Because it is still somewhat uncharted territory, those contemplating this kind of arrangement must take extra care to delineate their mutual expectations and obligations to their child, and to each other.
This involves creating a Parenting Agreement, that sets out the details of all aspects and logistics around parenting and family life, including:
- Housing arrangements (which may remain separate for co-parents), and responsibility for child-related costs;
- Other shared expenses and financial obligations, and how they are to be dealt with;
- Allocation of time that the child spends separately with each parent;
- Agreed approaches to parenting philosophies, discipline, the child’s responsibility for chores, etc.;
- Decision-making around the child’s education, involvement in sports, and extracurricular activities;
- Religious instruction, traditions around family events and holidays, etc.; and
- Relationships with extended family members.
Perhaps most importantly, the intended platonic parents must also reflect on problem-solving, by agreeing on how unforeseen issues and disputes are ideally going to be resolved between them. As with traditional parenting involving couples who are also romantic partners, communication is essential.

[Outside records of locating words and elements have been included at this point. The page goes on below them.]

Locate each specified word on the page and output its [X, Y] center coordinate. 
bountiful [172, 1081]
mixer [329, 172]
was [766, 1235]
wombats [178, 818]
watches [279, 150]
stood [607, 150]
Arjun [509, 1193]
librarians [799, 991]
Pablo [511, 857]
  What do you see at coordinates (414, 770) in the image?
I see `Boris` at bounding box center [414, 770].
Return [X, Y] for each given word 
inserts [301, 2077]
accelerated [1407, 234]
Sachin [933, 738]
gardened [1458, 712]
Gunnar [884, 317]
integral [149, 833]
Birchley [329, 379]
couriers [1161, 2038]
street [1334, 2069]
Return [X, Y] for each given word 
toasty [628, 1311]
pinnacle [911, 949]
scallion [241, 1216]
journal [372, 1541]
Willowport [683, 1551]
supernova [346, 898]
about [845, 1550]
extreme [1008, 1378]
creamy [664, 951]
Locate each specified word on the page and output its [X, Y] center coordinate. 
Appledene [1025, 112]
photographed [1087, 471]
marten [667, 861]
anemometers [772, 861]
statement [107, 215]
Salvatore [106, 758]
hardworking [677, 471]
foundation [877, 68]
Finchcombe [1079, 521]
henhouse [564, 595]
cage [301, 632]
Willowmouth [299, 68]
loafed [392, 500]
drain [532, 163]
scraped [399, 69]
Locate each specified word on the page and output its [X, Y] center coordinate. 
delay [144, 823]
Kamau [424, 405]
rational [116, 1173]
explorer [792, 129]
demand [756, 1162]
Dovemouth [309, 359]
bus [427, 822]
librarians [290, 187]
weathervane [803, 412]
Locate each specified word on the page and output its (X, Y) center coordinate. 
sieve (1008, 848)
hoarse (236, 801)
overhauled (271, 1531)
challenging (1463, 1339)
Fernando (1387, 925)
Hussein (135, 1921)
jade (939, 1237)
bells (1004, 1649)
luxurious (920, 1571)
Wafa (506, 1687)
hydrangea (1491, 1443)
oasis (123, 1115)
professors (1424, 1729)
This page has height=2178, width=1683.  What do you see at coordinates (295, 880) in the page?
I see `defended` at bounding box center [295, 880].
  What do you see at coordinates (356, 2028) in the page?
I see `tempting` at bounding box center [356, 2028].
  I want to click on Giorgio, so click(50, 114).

Is Platonic Parenting a Canadian Trend?
Although its role as one of several non-conventional parenting options is likely to increase in the future, platonic parenting is relatively new in Canada. However, this kind of arrangement got an explicit stamp-of-approval in one recent Ontario court decision called S.M. (Re), where the court was asked to consider a joint adoption application from two women who were good friends and lived together, but who were not spouses of each other.
Jointly, the women wanted to formally adopt their 3-year-old foster child, who had been declared a Crown ward a few days after birth, and had been living with them ever since. The problem was that the governing adoption legislation for Crown wards states that only two individuals “who are spouses of one another” can apply. While the partners did not have to be married, the definition made it clear that the two people were required to be living in a “conjugal relationship”.
Since they were just friends and not spouses, this wording disqualified the women from adopting the child. Claiming this purported to differentiate based on their (non) marital status, the women claimed the spousal requirement was discriminatory under the Charter of Rights and Freedoms. They asked the court to strike the requirement down as being unconstitutional.
The court agreed to do so, noting that the purpose of and policy behind the adoption legislation was to promote – not discourage – the adoption of children who were Crown wards. In the court’s view, the spousal status requirement was not only unnecessary and discriminatory, but actually served to limit the pool of potential adoptive parents, which was the exact opposite of what the legislation was intended to do.
The court decided to “read down” the offending legislative provision, by declaring that the words “who are spouses of one another” are of no legal force and effect.
The Bottom Line
Platonic parenting might be new on the scene in Ontario, but it’s likely here to stay. If you and a potential partner in a non-romantic parenting arrangement need advice on some of the things to consider, a family lawyer will be happy to provide guidance.